Il focus della psicologa Rita Verardi sui processi mentali che ci inducono a commettere degli errori nella scelta del partner

Le farfalle nello stomaco, gli occhi a cuoricino, il sorriso stampato sul volto, la voglia di stare sempre insieme. Sono questi i primi sintomi dell’innamoramento che perdurano nel primo anno della relazione. Il problema nasce quando ad un certo punto ci si sente soli, non più in due; quando si avverte che qualcosa sta cambiando in una direzione che non piace. Finché ci si accorge, come svegliati da un sogno, che lui/lei non è sulla stessa lunghezza d’onda e la storia finisce.

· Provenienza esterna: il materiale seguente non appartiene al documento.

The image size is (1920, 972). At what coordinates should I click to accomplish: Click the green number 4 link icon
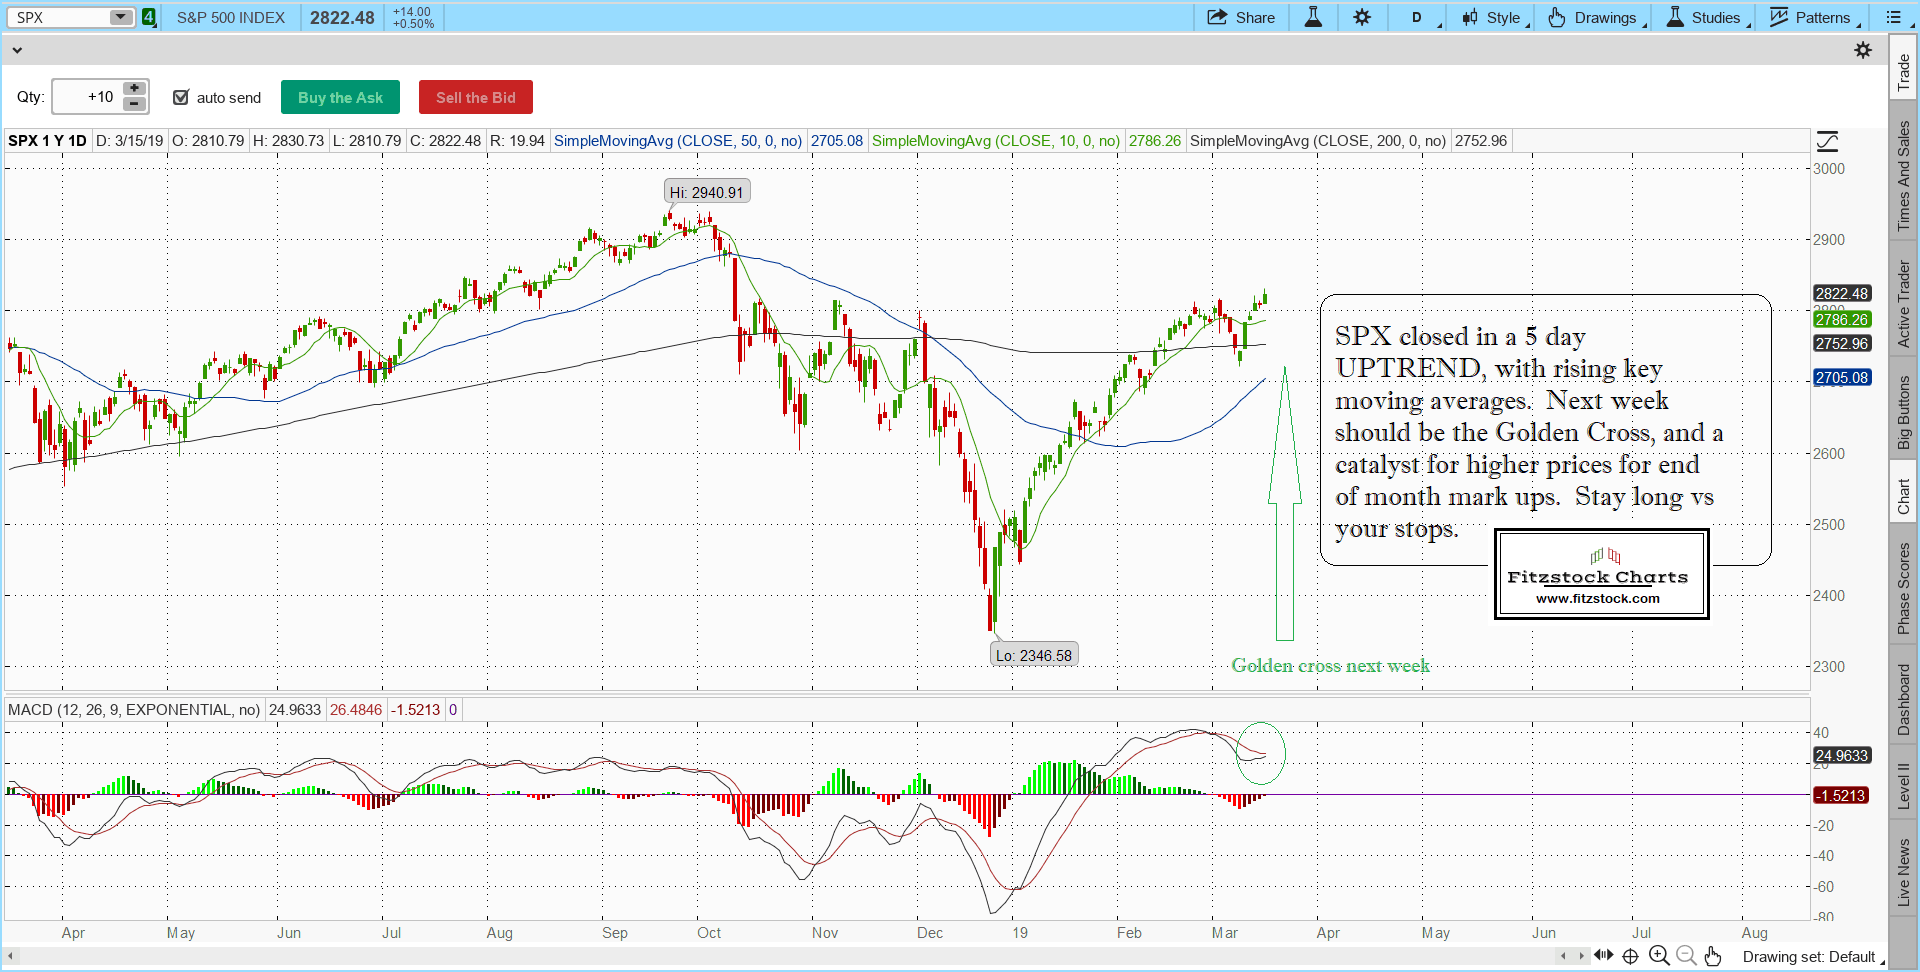coord(149,17)
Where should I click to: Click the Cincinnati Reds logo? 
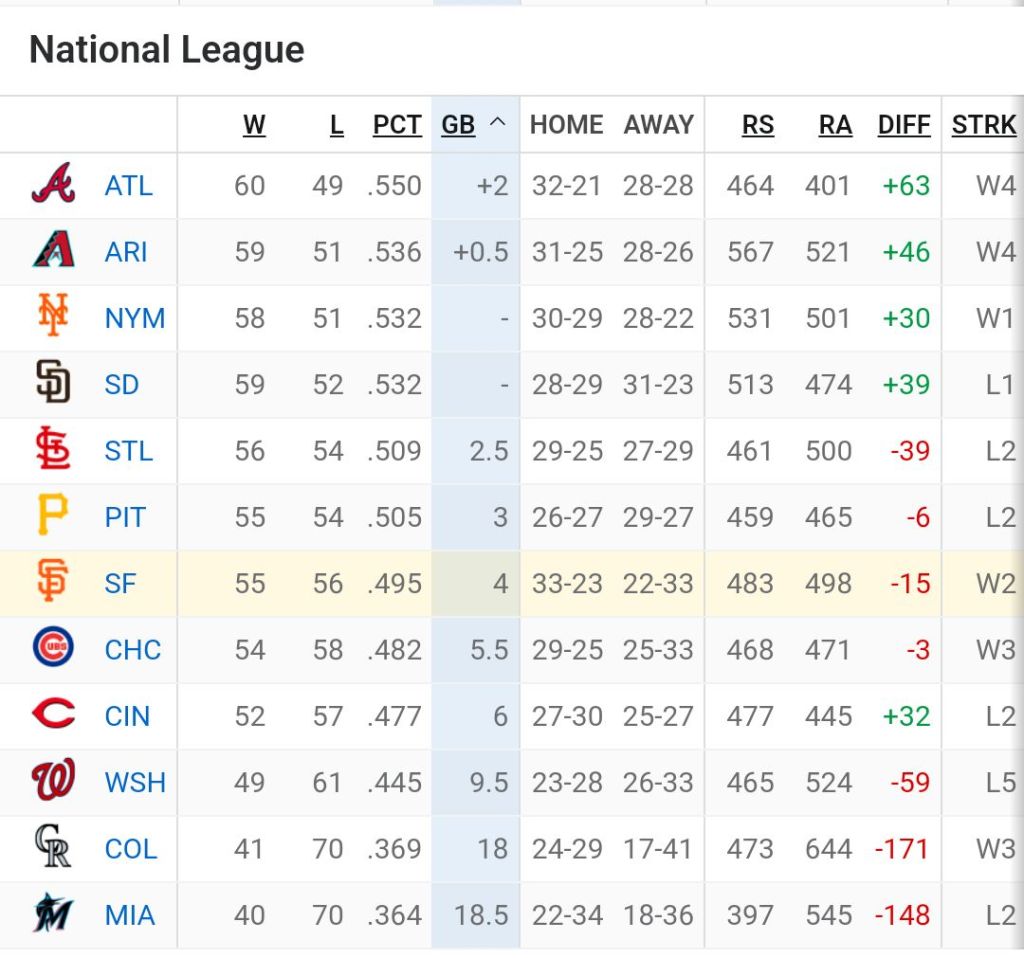pos(53,716)
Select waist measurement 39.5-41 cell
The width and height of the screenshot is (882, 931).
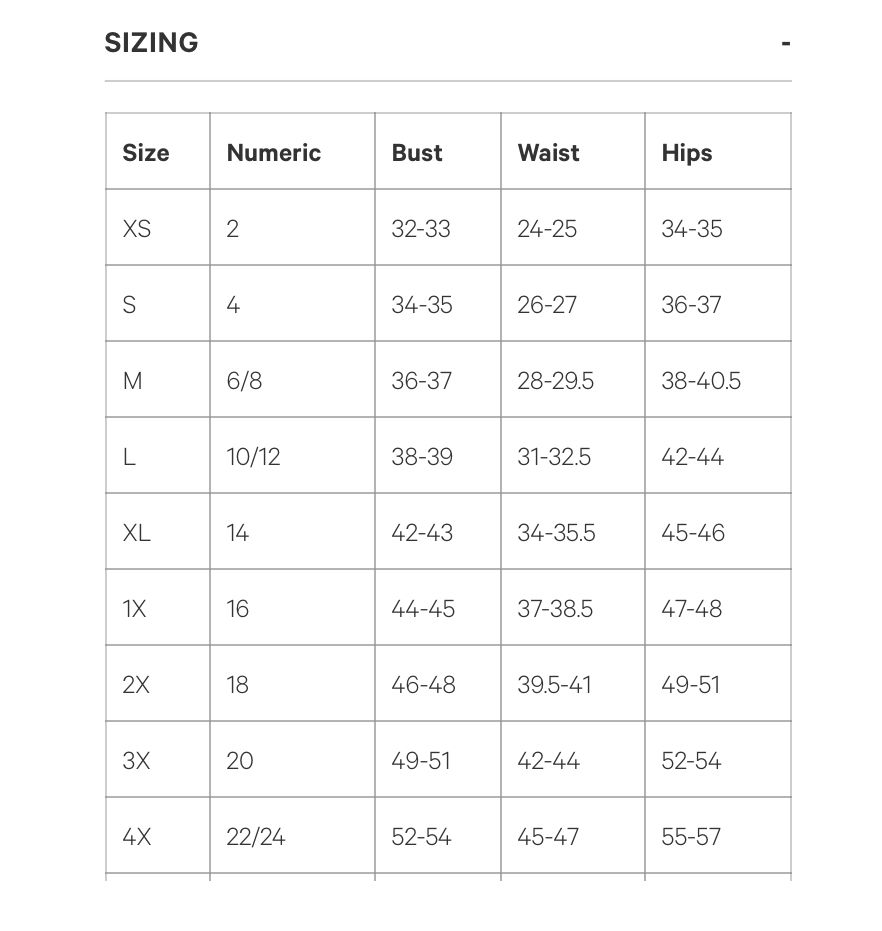[554, 685]
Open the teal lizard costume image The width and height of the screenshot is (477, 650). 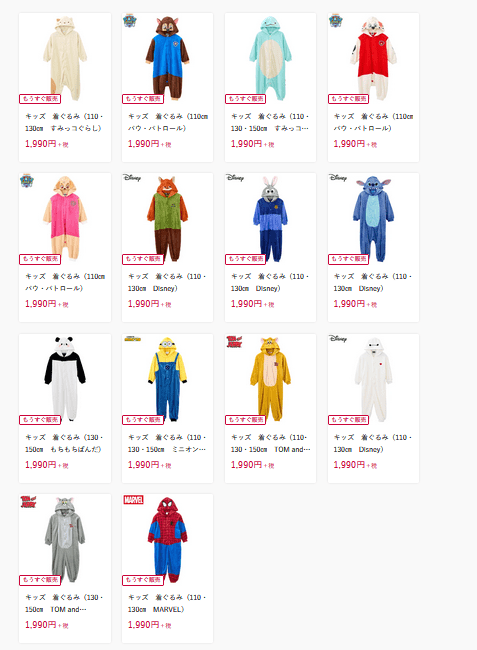tap(271, 58)
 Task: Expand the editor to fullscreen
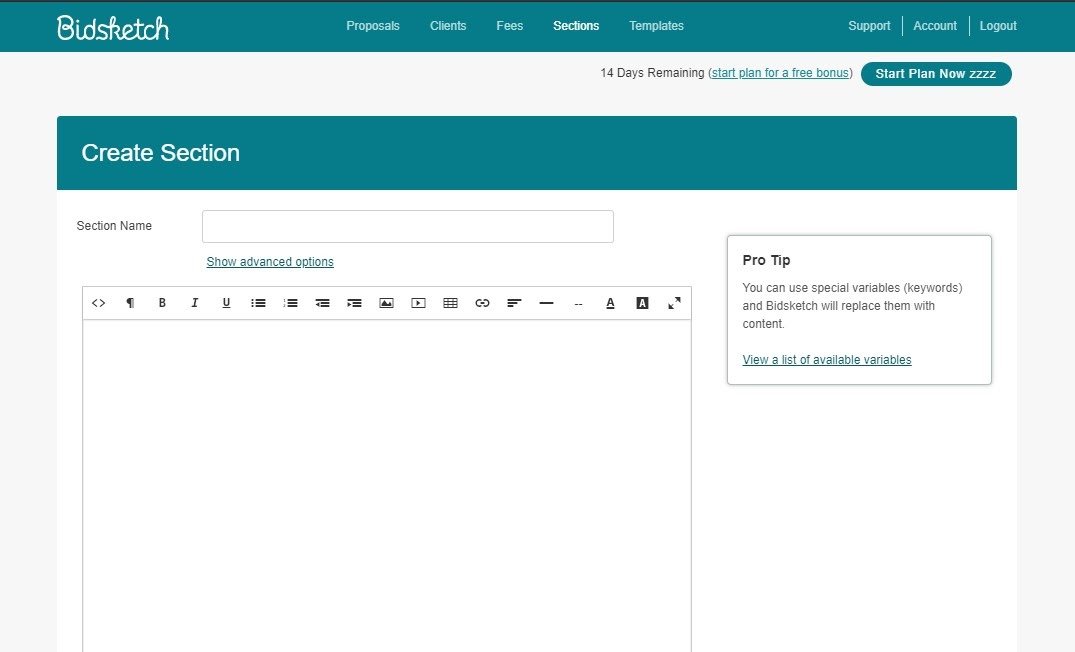pyautogui.click(x=674, y=303)
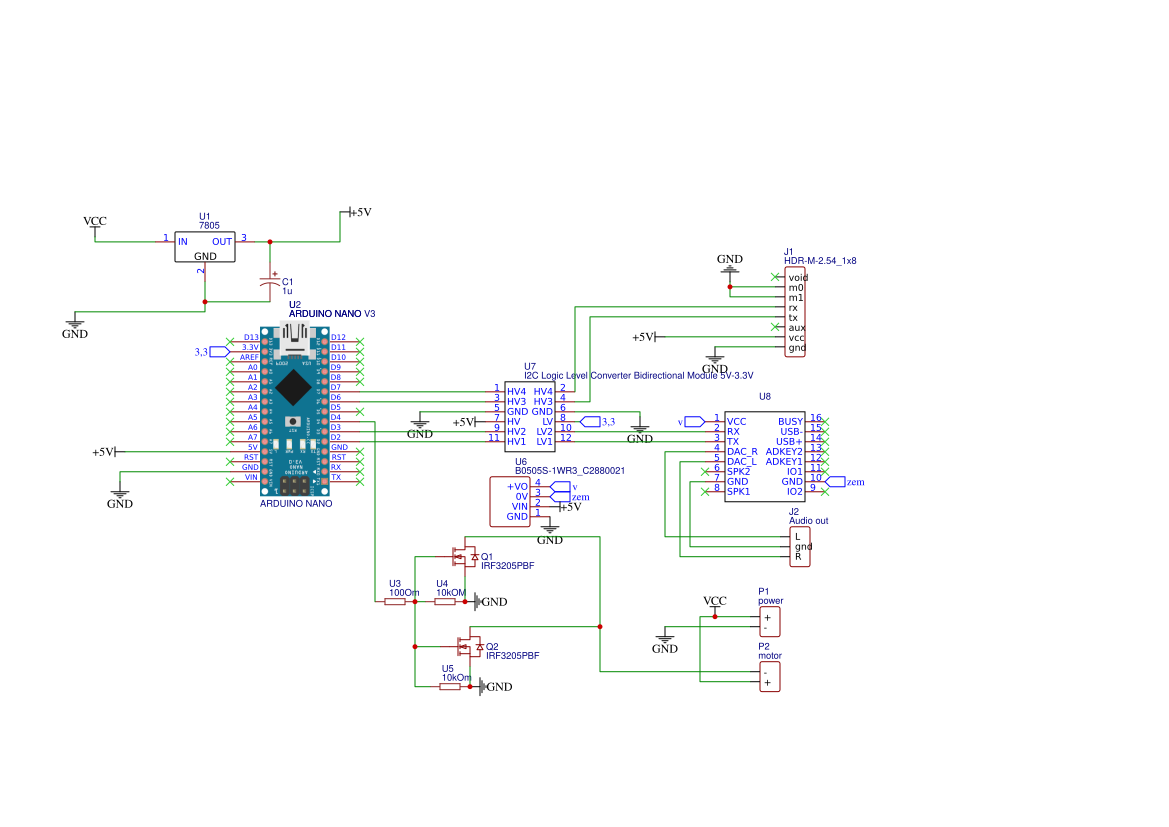Select resistor U4 10kOM

[x=445, y=601]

E se la maggior parte delle relazioni ha avuto questo epilogo ci si inizia a chiedere se il problema non siamo noi stessi.

Per comprendere come mai i nostri desideri spesso ci conducono tra le braccia delle persone che meno ricambiano, serve un po’ di coscienza critica e un tuffo nell’infanzia. I partner sbagliati non arrivano per caso: li scoviamo con la stessa accortezza con cui scartiamo quelli che potrebbero renderci felici, ma da cui non si è attratti. Si tratta di un impulso inconscio che affonda le radici nell’infanzia, periodo in cui si strutturano le modalità relazionali con i genitori. Secondo J. Bowlby tali schemi si ripropongono nell'età adulta per la scelta del partner, cioè si tende a scegliere per somiglianza o per contrasto al caregiver (persona che si prende cura, in genere i genitori).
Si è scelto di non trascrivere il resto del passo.